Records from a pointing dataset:
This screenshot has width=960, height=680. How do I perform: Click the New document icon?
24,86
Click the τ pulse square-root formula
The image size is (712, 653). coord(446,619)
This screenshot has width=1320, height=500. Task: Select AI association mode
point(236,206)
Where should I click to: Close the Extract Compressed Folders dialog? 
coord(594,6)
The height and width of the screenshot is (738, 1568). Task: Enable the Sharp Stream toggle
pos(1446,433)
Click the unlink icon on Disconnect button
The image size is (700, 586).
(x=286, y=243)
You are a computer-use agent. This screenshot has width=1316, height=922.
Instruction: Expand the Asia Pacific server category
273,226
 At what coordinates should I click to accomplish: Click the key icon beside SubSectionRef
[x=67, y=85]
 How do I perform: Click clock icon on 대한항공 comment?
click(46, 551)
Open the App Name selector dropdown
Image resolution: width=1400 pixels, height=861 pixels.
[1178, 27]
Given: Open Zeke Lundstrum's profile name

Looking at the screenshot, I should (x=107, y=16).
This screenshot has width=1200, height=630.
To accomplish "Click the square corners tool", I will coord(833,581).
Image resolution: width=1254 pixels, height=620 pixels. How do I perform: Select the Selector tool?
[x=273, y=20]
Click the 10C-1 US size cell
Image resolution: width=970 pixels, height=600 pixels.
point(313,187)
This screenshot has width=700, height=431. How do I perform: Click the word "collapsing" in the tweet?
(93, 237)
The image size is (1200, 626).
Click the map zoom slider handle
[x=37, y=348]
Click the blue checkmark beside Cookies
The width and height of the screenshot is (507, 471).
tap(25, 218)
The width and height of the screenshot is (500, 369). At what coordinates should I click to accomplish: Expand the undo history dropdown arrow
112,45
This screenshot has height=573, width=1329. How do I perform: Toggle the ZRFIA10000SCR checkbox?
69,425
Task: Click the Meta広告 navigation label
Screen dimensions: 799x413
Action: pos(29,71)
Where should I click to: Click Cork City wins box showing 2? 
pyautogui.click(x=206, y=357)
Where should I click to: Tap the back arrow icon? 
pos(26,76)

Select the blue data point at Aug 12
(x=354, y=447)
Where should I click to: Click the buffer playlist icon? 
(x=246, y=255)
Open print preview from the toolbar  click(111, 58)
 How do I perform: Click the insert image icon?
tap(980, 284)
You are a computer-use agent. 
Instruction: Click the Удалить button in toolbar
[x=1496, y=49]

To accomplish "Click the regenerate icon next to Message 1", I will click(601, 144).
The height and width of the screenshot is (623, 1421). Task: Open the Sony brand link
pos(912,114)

_INSTRUCTION_: Arrange every line of the records above as a numbered list, leaving out the blank lines.

_SOLUTION TO THE PROBLEM_:
1. This screenshot has width=960, height=680. How do I perform: Click the New document icon?
2. 24,86
3. Click the τ pulse square-root formula
4. The image size is (712, 653). coord(446,619)
5. This screenshot has width=1320, height=500. Task: Select AI association mode
6. point(236,206)
7. Where should I click to: Close the Extract Compressed Folders dialog? 
8. coord(594,6)
9. The height and width of the screenshot is (738, 1568). Task: Enable the Sharp Stream toggle
10. pos(1446,433)
11. Click the unlink icon on Disconnect button
12. The image size is (700, 586).
13. (x=286, y=243)
14. You are a computer-use agent. This screenshot has width=1316, height=922.
15. Instruction: Expand the Asia Pacific server category
16. 273,226
17.  At what coordinates should I click to accomplish: Click the key icon beside SubSectionRef
18. [x=67, y=85]
19.  How do I perform: Click clock icon on 대한항공 comment?
20. click(46, 551)
21. Open the App Name selector dropdown
22. Image resolution: width=1400 pixels, height=861 pixels.
23. [1178, 27]
24. Given: Open Zeke Lundstrum's profile name
25. Looking at the screenshot, I should (x=107, y=16).
26. This screenshot has width=1200, height=630.
27. To accomplish "Click the square corners tool", I will coord(833,581).
28. Image resolution: width=1254 pixels, height=620 pixels. How do I perform: Select the Selector tool?
29. [x=273, y=20]
30. Click the 10C-1 US size cell
31. Image resolution: width=970 pixels, height=600 pixels.
32. point(313,187)
33. This screenshot has width=700, height=431. How do I perform: Click the word "collapsing" in the tweet?
34. (93, 237)
35. The image size is (1200, 626).
36. Click the map zoom slider handle
37. [x=37, y=348]
38. Click the blue checkmark beside Cookies
39. The width and height of the screenshot is (507, 471).
40. tap(25, 218)
41. The width and height of the screenshot is (500, 369). At what coordinates should I click to accomplish: Expand the undo history dropdown arrow
42. 112,45
43. This screenshot has height=573, width=1329. How do I perform: Toggle the ZRFIA10000SCR checkbox?
44. 69,425
45. Task: Click the Meta広告 navigation label
46. Screen dimensions: 799x413
47. Action: pos(29,71)
48. Where should I click to: Click Cork City wins box showing 2? 
49. pyautogui.click(x=206, y=357)
50. Where should I click to: Tap the back arrow icon? 
51. pos(26,76)
52. Select the blue data point at Aug 12
53. (x=354, y=447)
54. Where should I click to: Click the buffer playlist icon? 
55. (x=246, y=255)
56. Open print preview from the toolbar  click(111, 58)
57.  How do I perform: Click the insert image icon?
58. tap(980, 284)
59. You are a computer-use agent. 
60. Instruction: Click the Удалить button in toolbar
61. [x=1496, y=49]
62. To accomplish "Click the regenerate icon next to Message 1", I will click(601, 144).
63. The height and width of the screenshot is (623, 1421). Task: Open the Sony brand link
64. pos(912,114)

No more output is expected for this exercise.